As previously reported, “DHHS has not yet implemented the infrastructure necessary to regulate or track; they have failed to regulate or even track the growing number of unlicensed group homes across every Nevada county.” The Medicaid Fraud unit reports that one of their biggest problems is unlicensed facilities—group homes, sober living homes, residential psychiatric treatment homes—and they are preying upon Nevada’s most vulnerable citizens. In fact, many hospitals continue to discharge patients to these unlicensed homes without taking the due diligence to check whether they are licensed, let alone safe.

Setting up residential treatment facilities outside of our communities isn’t the answer. The notion of sending kids out of state is completely antithetical to quality care for kids because it doesn’t help Nevada develop needed resource and it retraumatizes the children and isolates them to be placed out of Nevada and so far from home. 

Nevada needs more facilities capable of managing these patients without harming neighborhoods.
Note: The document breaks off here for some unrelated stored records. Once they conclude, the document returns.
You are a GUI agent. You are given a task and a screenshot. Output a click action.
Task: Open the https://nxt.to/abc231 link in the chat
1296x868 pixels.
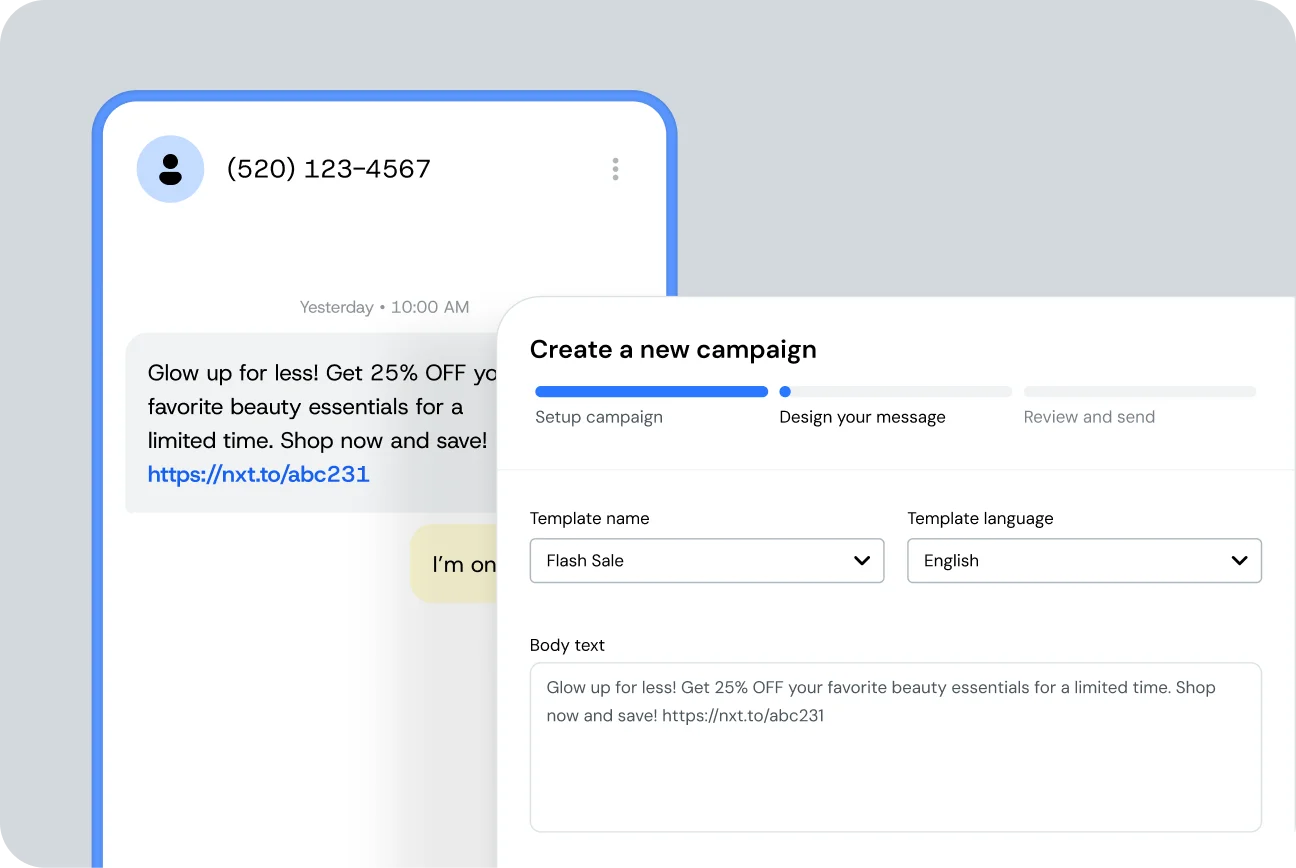259,474
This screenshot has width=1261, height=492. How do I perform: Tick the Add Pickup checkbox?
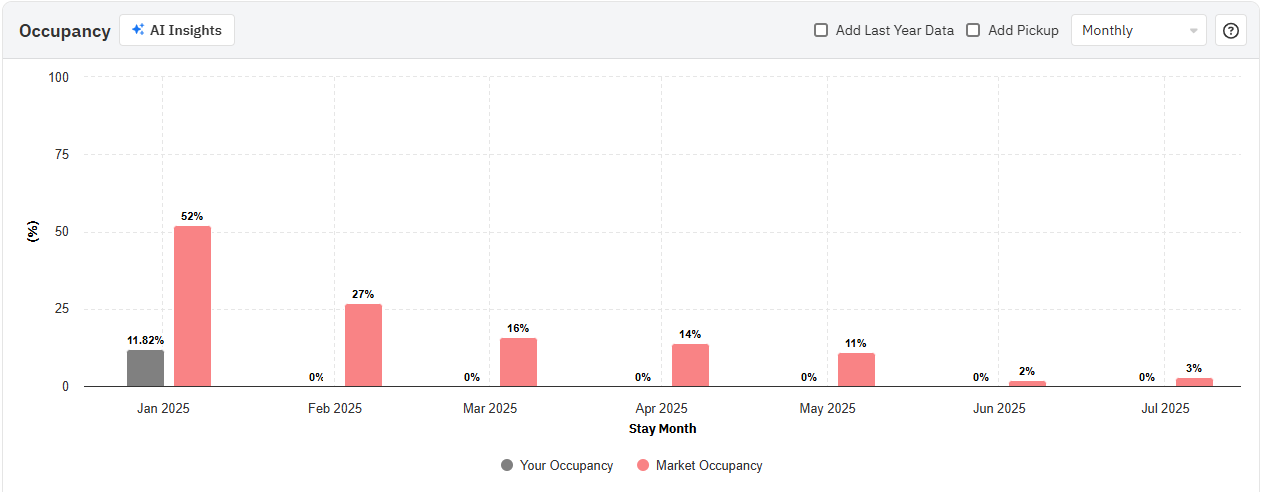pyautogui.click(x=973, y=30)
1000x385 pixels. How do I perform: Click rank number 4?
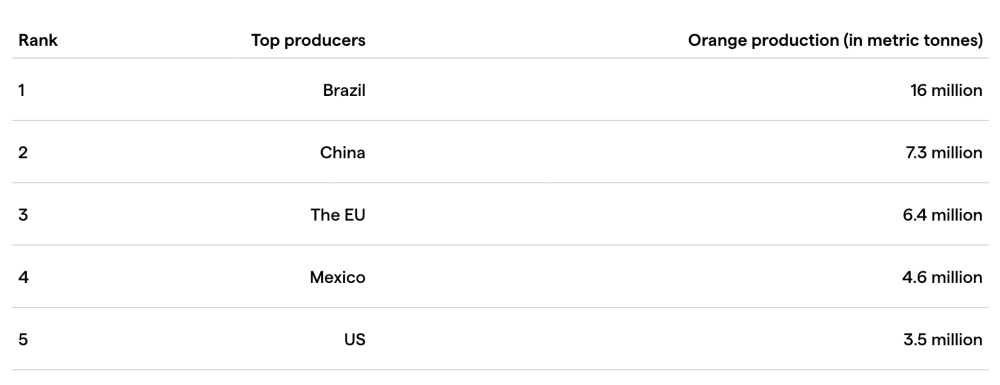(24, 277)
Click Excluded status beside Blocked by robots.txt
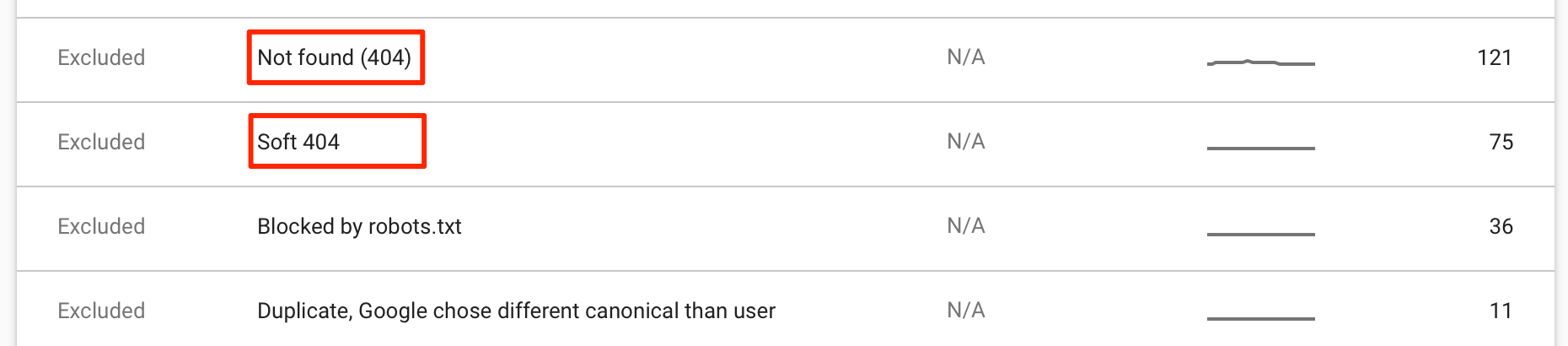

The state ranks 51st in the Nation for youth mental health services and 50th on the Senior Living Report. If Nevada facilities are properly managed, everyone is okay. But when improperly managed in a peaceful neighborhood, neighbors have a right to be concerned, and families should have better care options in Nevada for their loved ones. The environment is ripe for bad actors who will exploit vulnerable citizens for financial gain. The good news is the state is taking those steps to revoke several homes with psychiatric patients where the operator is unable or unwilling to properly manage the patients. The bad news is that there aren’t enough beds, workforce, or resources to support the mental health crisis Nevada is facing. 

The Solution

In January 2025, Gov. Joe Lombardo and the Nevada Department of Health and Human Services announced the launch of the Nevada Health Authority as part of Lombardo's reorganization of the state's health agency. Stacie Weeks is the director of the Nevada Health Authority, and she and Nevada lawmakers have been active in making changes to improve funding for youth residential mental health facilities in the state. 

As of July 2025, Nevada's Bureau of Health Care Quality and Compliance (HCQC) streamlined Medicaid under the Nevada Health Authority, focusing on reducing costs and improving access, plus recent regulations for facility licensing. With these changes, the Nevada Medicaid Fraud Unit anticipates more oversight and has already seen improvement. However, 8 News reports that “Weeks also told legislators that policy changes and additional resources are needed” to improve regulation of these homes. While HCQC is responsible for licensing and compliance, enforcement actions frequently lag behind the volume of complaints, allowing unlicensed homes to continue operating without oversight. Moreover, having the same agency responsible for monitoring state-run facilities creates a clear conflict of interest and raises questions about impartial oversight.

Policymakers and advocates might be wondering what to do next. Some action items might include creating: 

  • Mandatory public registry of licensed residential facilities

  • Cross-reporting requirements between hospitals, Nevada's ADSD , CPS, and HCQC

  • Increased funding for inspectors and unannounced site visits

  • Penalties for hospitals discharging patients to unlicensed homes

Meaningful reform will require statutory authority, adequate enforcement staffing, cross-agency data sharing, and accountability for facilities and referral sources that bypass licensing requirements. 


Outside the state’s actions, Nevadans have stepped up to make these problems public so action and accountability can happen. The Nevada Citizens For Public Health Oversight and the soon-to-launch Four Horseman Media Group are designed to increase oversight and promote health and wellness across Nevada.  As these stories continue to come to light, so will the need for oversight, accountability, and the change that Nevada desperately needs.